The new legislation will see the ‘employee-shareholders’, as they will now be called, waive their rights on redundancy and unfair dismissal in exchange for between £2,000 and £50,000 of shares in their employer, which will be exempt from capital gains tax.

They will also be expected to surrender their rights to request flexible working and time off for training and to provide 16 weeks’ notice of a firm date to return from maternity or paternity leave rather than the usual eight.

The move comes even though the BIS consultation indicated “strong concern that individuals were losing important employment protections and that they might be coerced to take on employee owner status”. Respondents were also worried that the scheme could be misused by employers and that tax advantages could be abused.

But “the majority of respondents felt there would not be an impact on recruitment because few businesses would offer the employer-owner option”, the consultation found.

Controversial scheme

This was not least because the controversial scheme, which was the brainchild of venture capitalist Adrian Beecroft, would be “complex and costly to operate, with uncertainty around valuation and income tax implications for individuals”.
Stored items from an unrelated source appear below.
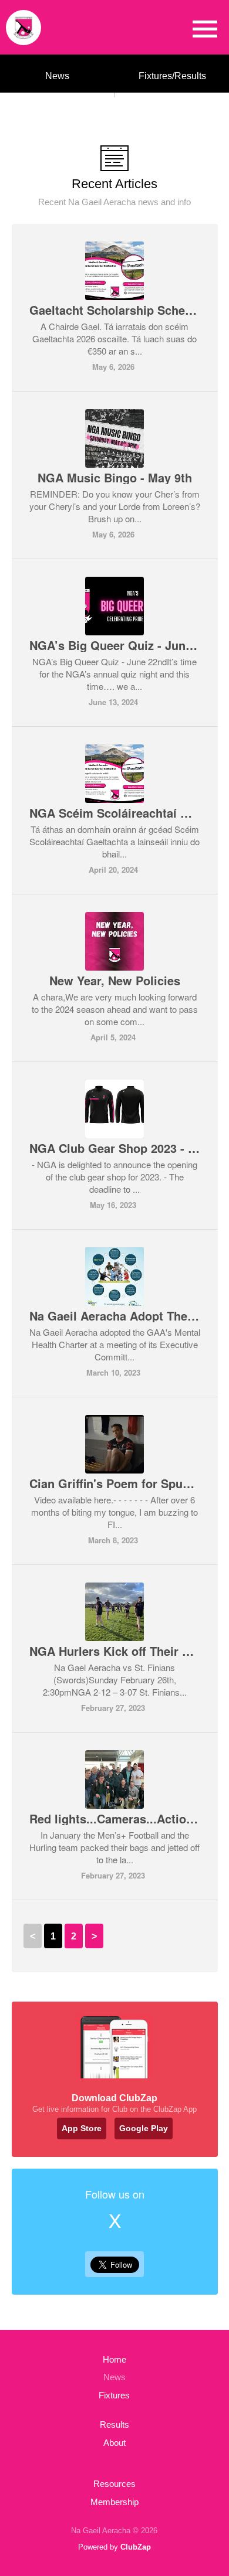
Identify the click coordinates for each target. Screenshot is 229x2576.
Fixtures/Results (172, 76)
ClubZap (135, 2547)
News (57, 76)
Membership (114, 2502)
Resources (114, 2484)
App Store (82, 2128)
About (114, 2443)
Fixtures (114, 2395)
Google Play (143, 2128)
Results (114, 2424)
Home (114, 2359)
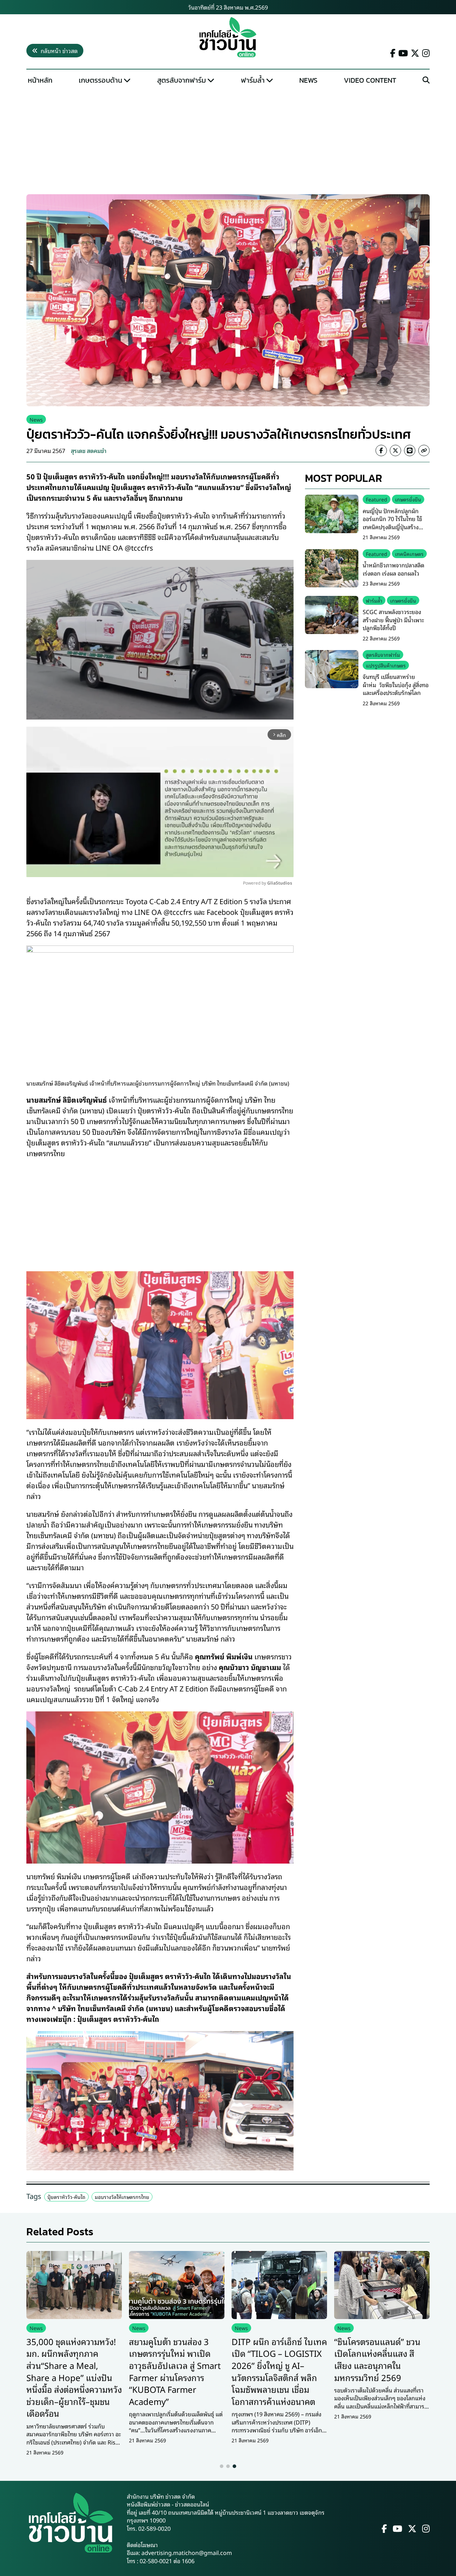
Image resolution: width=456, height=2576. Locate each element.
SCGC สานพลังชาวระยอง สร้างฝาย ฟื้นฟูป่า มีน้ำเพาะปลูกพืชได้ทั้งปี (393, 620)
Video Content (370, 80)
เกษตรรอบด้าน (100, 80)
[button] (221, 2466)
As a result, take-up was expected to be restricted to “micro-businesses and some growing companies”.

Guy Lamber, partner at DLA Piper’s employment, pensions and benefits group, agreed that it remained to be seen how many employers would view the scheme as workable and would take it up.

At the very least, it would cost money to set up and administer, he pointed out. Employers would have to undertake share valuations both when hiring staff and letting them go and any disputes were “likely to end up before the courts rather than the employment tribunals”.

Moreover, while a shares-for-rights law might protect employers from unfair dismissal claims, employees would still be able to sue for other things such as discrimination.

“Unsurprisingly, this proposed scheme does not enable employers to exclude protection from EU law, which will remain in place irrespective of this approach,” Lamber said.

In addition, because many of the UK’s employment laws – which covered matters such as protection for pregnant women and those on maternity leave – were based on EU legislation, the government was “bound by its European obligations and would, therefore, have to ensure that its proposals are implemented in line with them”, Lamber added.